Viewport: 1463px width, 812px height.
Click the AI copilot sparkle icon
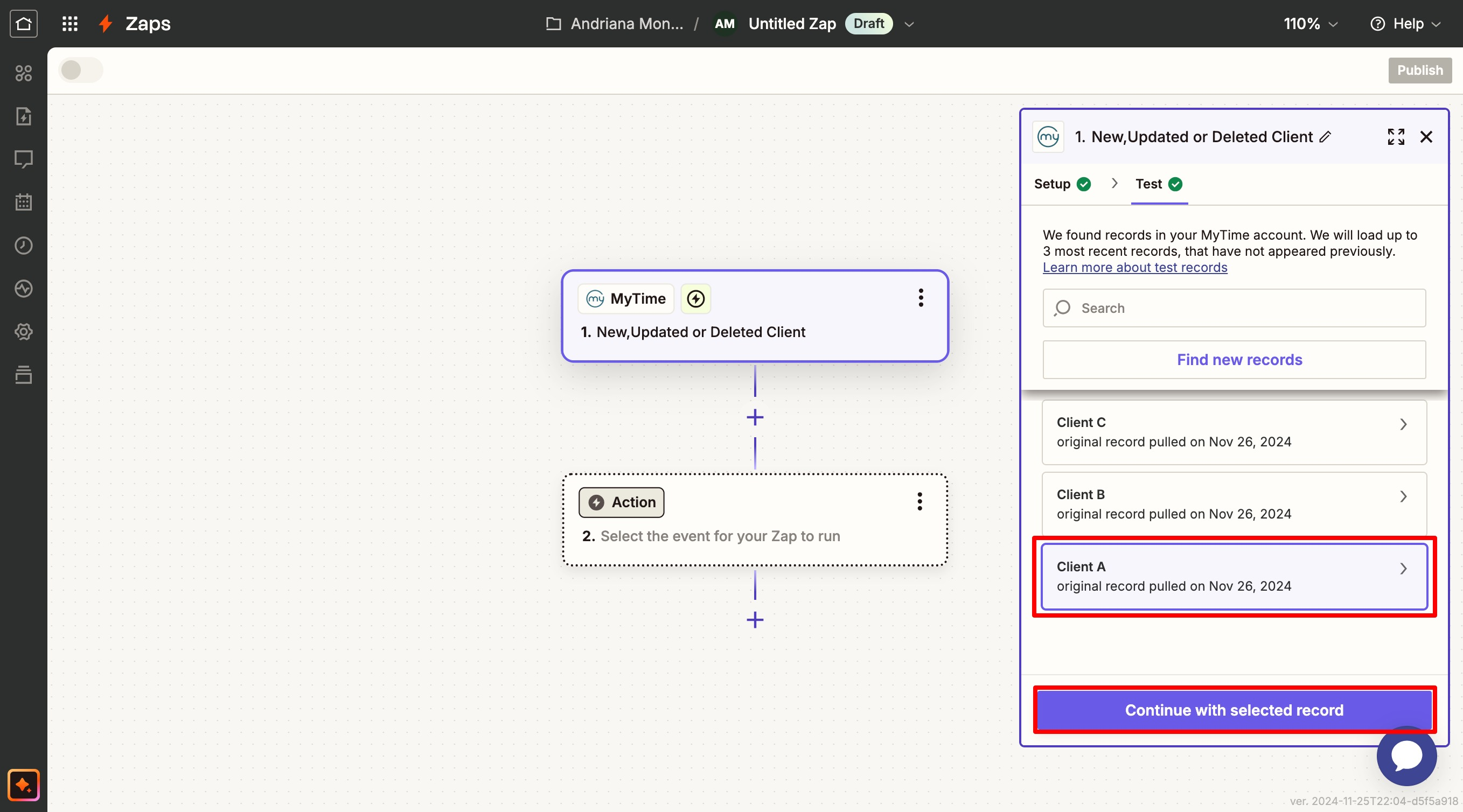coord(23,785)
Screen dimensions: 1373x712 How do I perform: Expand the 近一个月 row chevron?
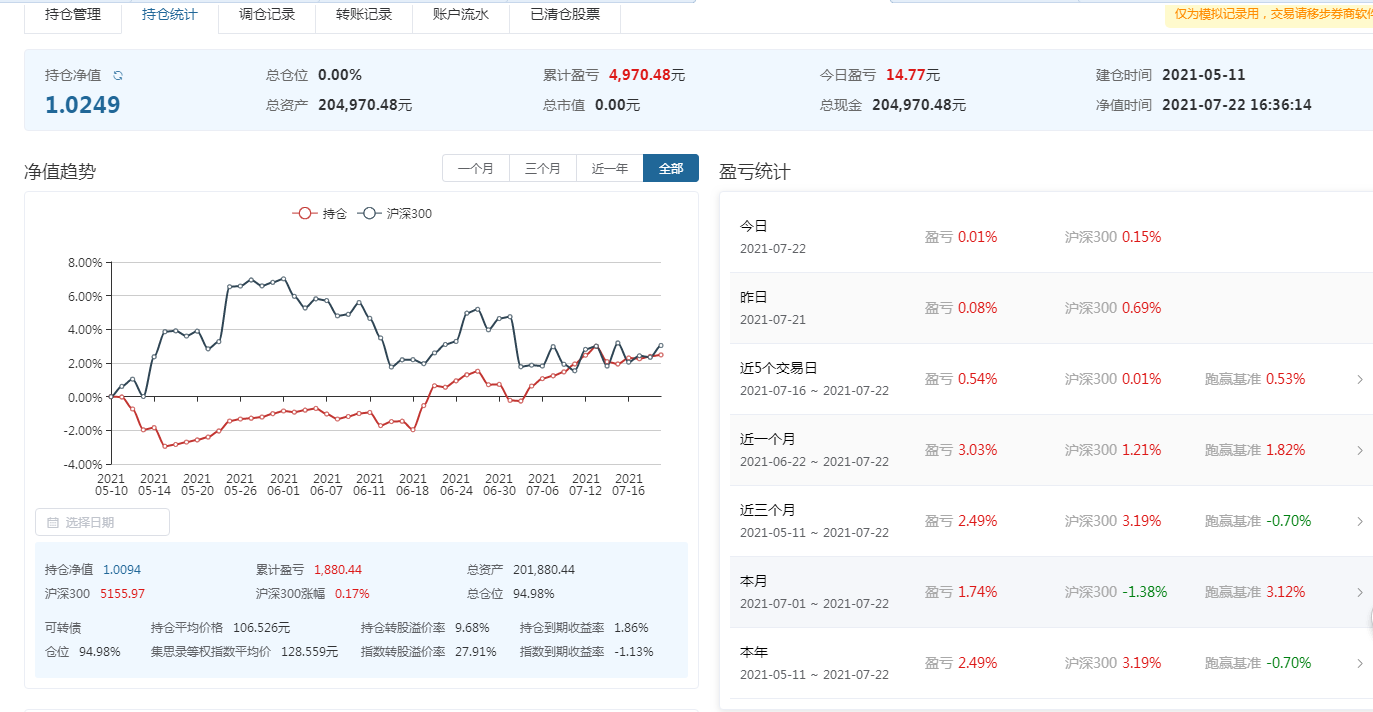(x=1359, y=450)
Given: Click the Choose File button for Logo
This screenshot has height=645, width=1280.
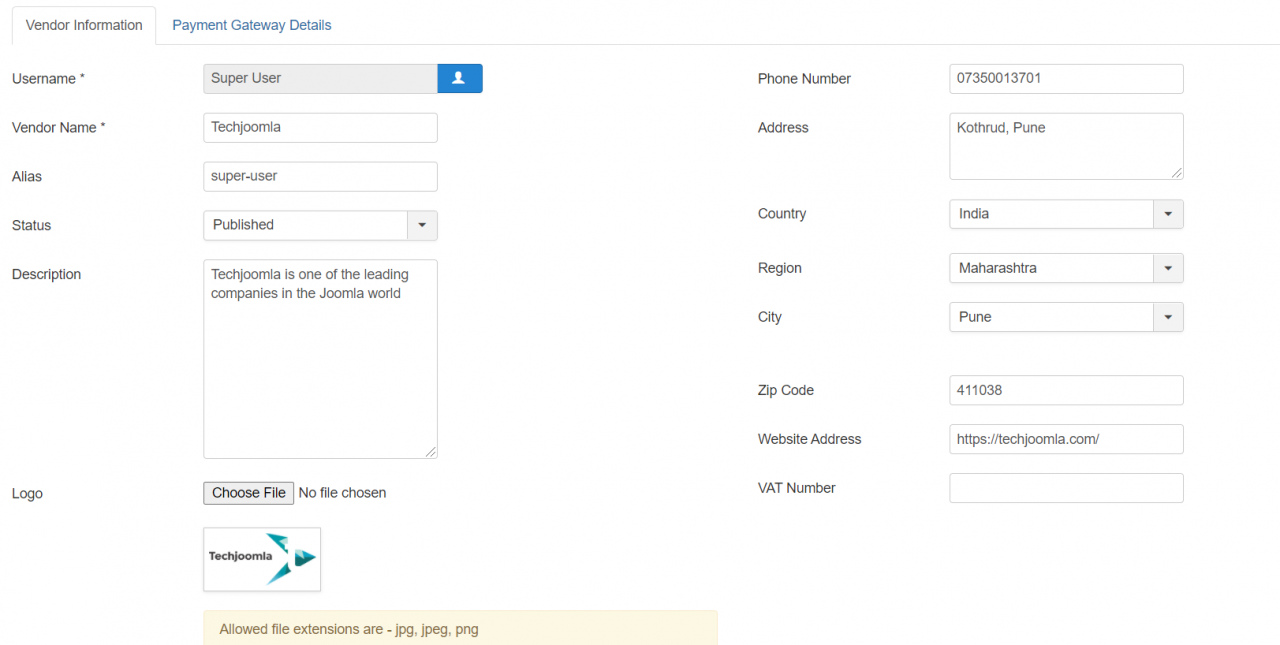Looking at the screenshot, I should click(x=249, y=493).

==

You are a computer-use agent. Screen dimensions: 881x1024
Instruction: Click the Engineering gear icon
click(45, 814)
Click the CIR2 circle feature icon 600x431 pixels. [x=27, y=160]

## Task description
Swap "Logo" for "Banner" in the records between the line holding "Given: Click the Choose File button for Logo" and the line holding "Looking at the", inclusive, and give those lines again with nothing else changed. Leave the pictures out.

## Result of the exercise
Given: Click the Choose File button for Banner
This screenshot has height=645, width=1280.
Looking at the screenshot, I should click(x=249, y=493).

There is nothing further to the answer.